Python Air (PA) is a popular budget airline that has been up and coming in the international computer science community. Being a member of that community, they are reaching out to you to help with the development of their data management software.

PA wants you to read in a dataset of airports, customers, flight segments, and past trips which have already taken place in some interval of time in 2019. Further, they want to produce a visualization of these datasets. This visualization should allow the Python Air's operators to search for various bits of information based on their needs, in a visual manner. The operators will get all flight segments taken by all customers in the dataset interval and narrow down their search by filtering the data on various criteria. We use the term "to filter" to indicate that we want to display only those flight segments which match the search criterion.

PA is still in the early development stages; this means that this is not a "real-time" system where flight segments may change, be canceled, or newly created based on real-world events. Additionally, we do not have to worry about a passenger missing a trip or any other real-time events. Rather, this software is here to visualize and compute historic events for use of PA's Data Analytics team.

That being said, PA's Data Analytics team does have the option to make some changes in the system, to the objects storing information. For instance, you will implement the ability to cancel trips for a given customer, even if this feature is not connected with the visual interface of the application.

Furthermore, the classes you will implement may include some methods which are never used in the present application, and these decisions will be left in your capable hands. Remember, though you will not be penalized for inefficient code, the more efficient your code the more usable the application will be for future versions.

Airline Specifications

Files

Download the starter code here.

Python Air (PA) has designed its software to be broken into the following components:

• Airport (airport.py)
• Customer (customer.py)
• Filter (filter.py)
• FlightSegment (flight.py)
• Trip (flight.py)
• Visualizer (visualizer.py)
• The main application (application.py)

Design

A Python Air (PA) Customer has several attributes associated to them, the most important is their customer identifier (a 6-digit integer) that provides us with a means to uniquely identify them. Among other attributes, customers all have an _ff_status (frequent flyer status), _miles (PA's qualifying miles), and all_flight_costs.

• _ff_status is a customer's frequent flyer status, which is an achievement of loyalty through taking trips with PA. The statuses are identified in a static variable coined FREQUENT_FLYER_STATUS in customer.py. Once a status is achieved, it is never lost.

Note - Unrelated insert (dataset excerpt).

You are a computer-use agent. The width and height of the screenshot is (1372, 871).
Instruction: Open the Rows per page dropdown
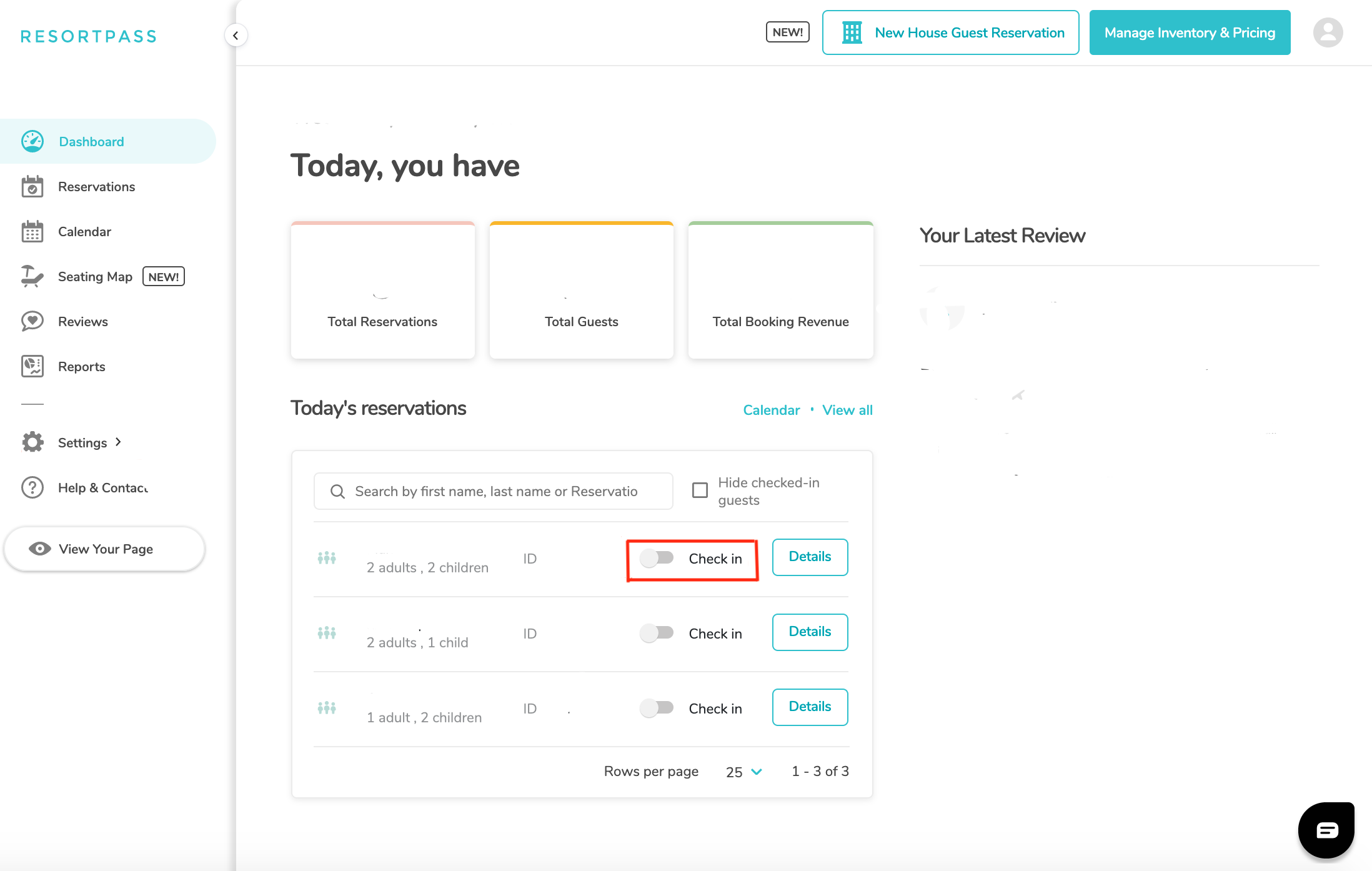click(x=743, y=772)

• _miles is a customer's qualifying miles on PA, which is the sum of all flight segments' length multiplied by their respective multiplier (i.e. see FREQUENT_FLYER_MULTIPLIER in customer.py for reference) that a particular customer has taken over the course of time. The number of miles will determine what _ff_status a customer is given (you may visit FREQUENT_FLYER_STATUS in customer.py for reference to this association). _miles are accumulated over the course of one's life, which means they are never lost. Note: even though the variable is called _miles, the variable's unit of measure is actually kilometres (so there is no need to convert between miles and kilomteres).

• all_flight_costs is the total cost of all flight segments that a customer has taken. This is computed by multiplying the flight segment's base fare cost with their seat class (i.e. utilizing the CLASS_MULTIPLIER), as well as, finding and applying their discount (see FREQUENT_FLYER_STATUS in customer.py). The values of the tuples are (kilometres, percent), where a negative percent indicates a discount (e.g. a tuple (15000, -10) would be interpreted as 15,000KMs and -10% discount).

An Airport is a data structure which represents international airports, specifically their name, a unique IATA (International Air Transport Association) location identifier _airport_id, and a (longitude, latitude) tuple _map_location which stores that airport's geographical coordinate.

A FlightSegment is a PA flight that tracks everything from its departure airport location to its arrival airport location, the manifest, seat availability and capacity, base fare cost, etc. Some of this data requires computation through the use of private (helper) methods. Unlike airport and customer, the unique identifier of a FlightSegment is the combination of its flight id and departure time.

The flight id represents an alpha-numeric string uniquely distinguishing all flights that depart from the same location and arrive at the same location (i.e. IATA location identifiers).

Thus, the combination of both the flight identifier and time of departure will allow us to uniquely identify that flight. No two flights will have the same flight identifier and departure time.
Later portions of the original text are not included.